Prosecutors were expected to tell a judge Thursday that they are withdrawing murder charges against ex-FBI agent Lindley DeVecchio because of glaring discrepancies in accounts given by their star witness, mob moll Linda Schiro, a law enforcement official said.
The official spoke on condition of anonymity because the decision had not been formally announced. The Brooklyn District Attorney's office declined comment.
If the charges are dropped, it would mark a stunning collapse of the case against DeVecchio in the middle of his trial. He is accused of providing a mob informant with information used in four Mafia slayings.
A 1997 interview of Schiro became the focus of a legal fight Wednesday when defense attorneys announced they had subpoenaed tapes of the question-and-answer session, hoping the tapes would undermine her crucial testimony against DeVecchio.
If the tapes indicate Schiro perjured herself, prosecutor Michael Vecchione said, ``We are prepared to do what would be reasonable, and that would be to dismiss this case.''
Prosecutors and defense attorneys listened to the tapes behind closed doors in an effort to determine how damaging they would prove to the prosecution's case. Schiro had been expected to undergo a second round of cross-examination, but court was canceled for the day.

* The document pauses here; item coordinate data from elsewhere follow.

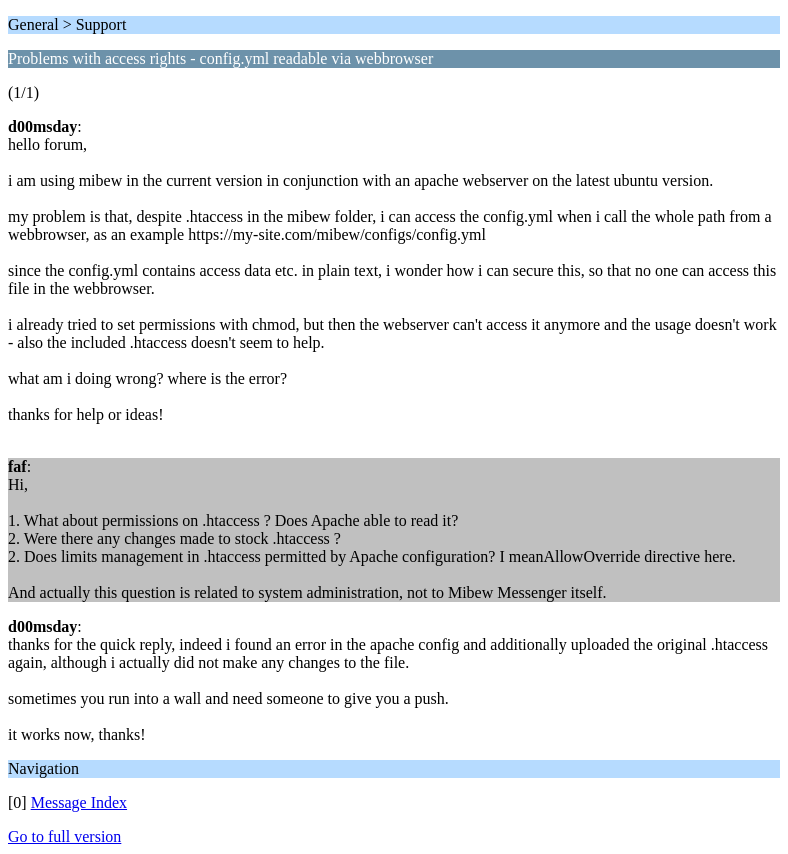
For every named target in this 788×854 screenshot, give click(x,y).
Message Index (79, 802)
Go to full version (64, 836)
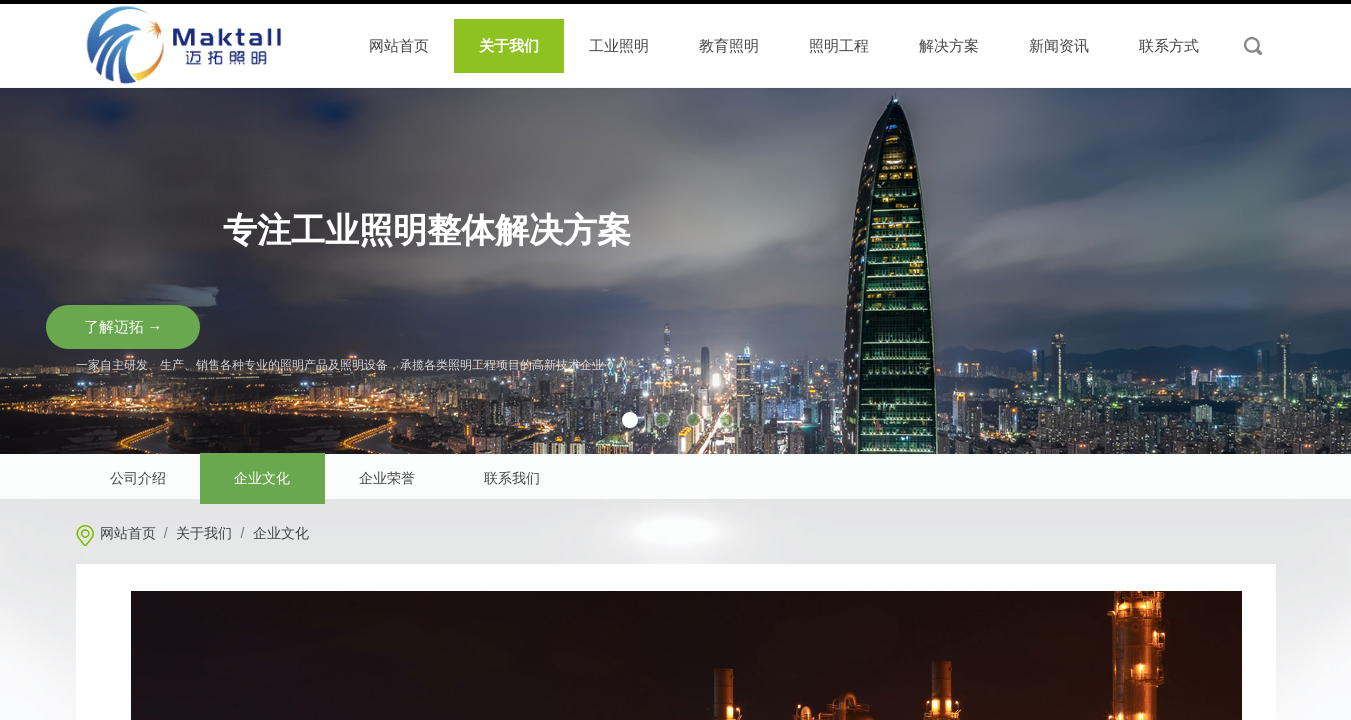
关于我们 (204, 533)
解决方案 (949, 46)
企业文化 (281, 533)
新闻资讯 (1059, 46)
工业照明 (619, 46)
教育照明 (729, 46)
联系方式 (1169, 46)
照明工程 (839, 46)
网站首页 (128, 533)
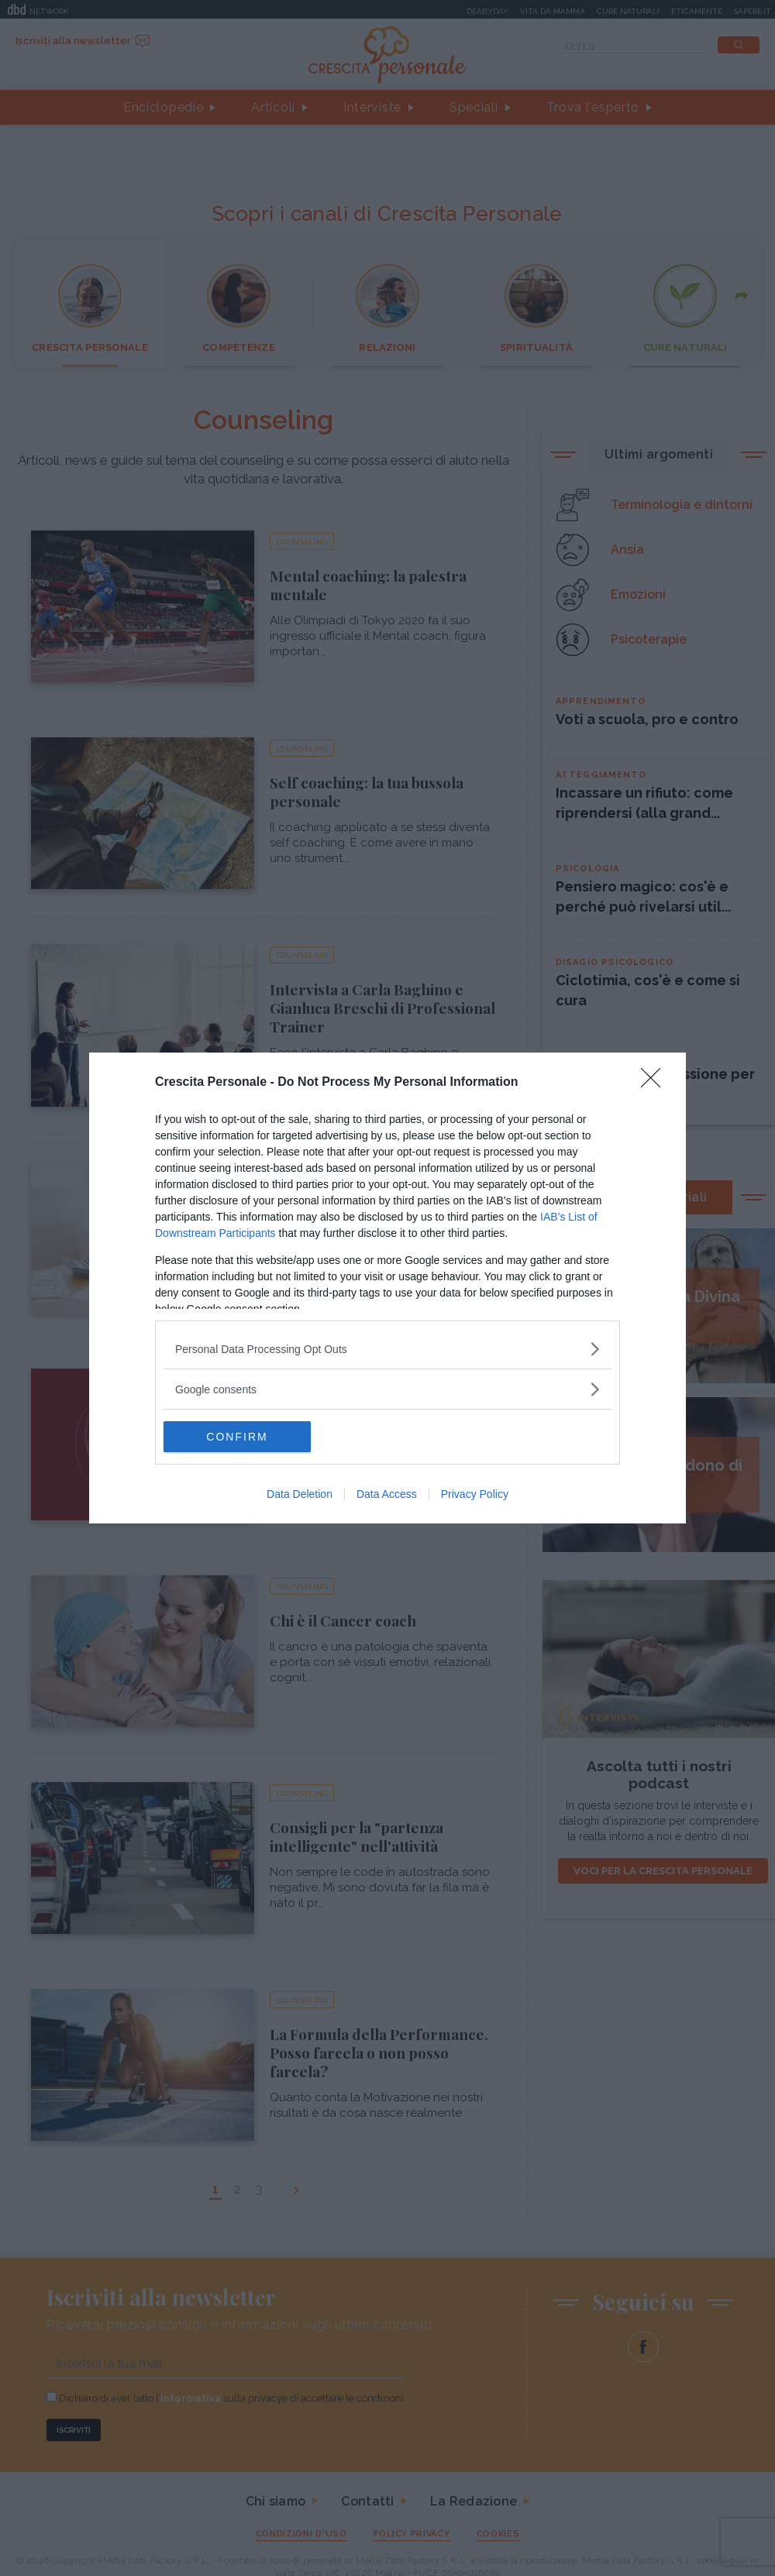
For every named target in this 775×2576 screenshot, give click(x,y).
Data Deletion (299, 1494)
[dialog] (387, 1288)
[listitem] (387, 1349)
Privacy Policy (474, 1494)
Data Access (386, 1494)
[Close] (655, 1082)
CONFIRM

Defense attorney Douglas Grover predicted the tapes would fully discredit Schiro and vindicate DeVecchio, who has consistently declared his innocence.
``We're just thankful that it's all come out,'' he said.
The interviews were conducted by reporters Tom Robbins and Jerry Capeci. Robbins revealed their existence in a Village Voice piece published Wednesday.
``One thing is clear: What Linda Schiro is saying on the witness stand now is not how she told the story 10 years ago concerning three of the four murder counts now at issue,'' Robbins wrote in a story headlined ``Tall Tales of a Mafia Mistress.''
Schiro's daughter, also named Linda, said Wednesday her mother did not want to comment but her testimony had been truthful.
Her mother wasn't under oath when she spoke to the reporters and ``was under no obligation to tell the truth,'' the daughter told the New York Post. ``What she says in court in front of a judge is the truth.''
Prosecutors claim DeVecchio was plied with cash, jewelry and hookers by Schiro's boyfriend, mob killer-turned-informant Gregory Scarpa, in return for confidential FBI intelligence that was then used to kill four suspected informants or rivals in the Colombo crime family in the late 1980s and early '90s.
In her testimony, Schiro, 62, said she would regularly sit in on weekly meetings between DeVecchio and Scarpa, who died in prison in 1994. She also said she overheard the agent warn her boyfriend about potential rats and rivals in a power struggle within the Colombo family, including the four murder victims.
But the Village Voice reported that in the 1997 interview, Schiro linked DeVecchio to only one of the slayings in the indictment. When asked about one victim, she insisted the agent had nothing to do with it.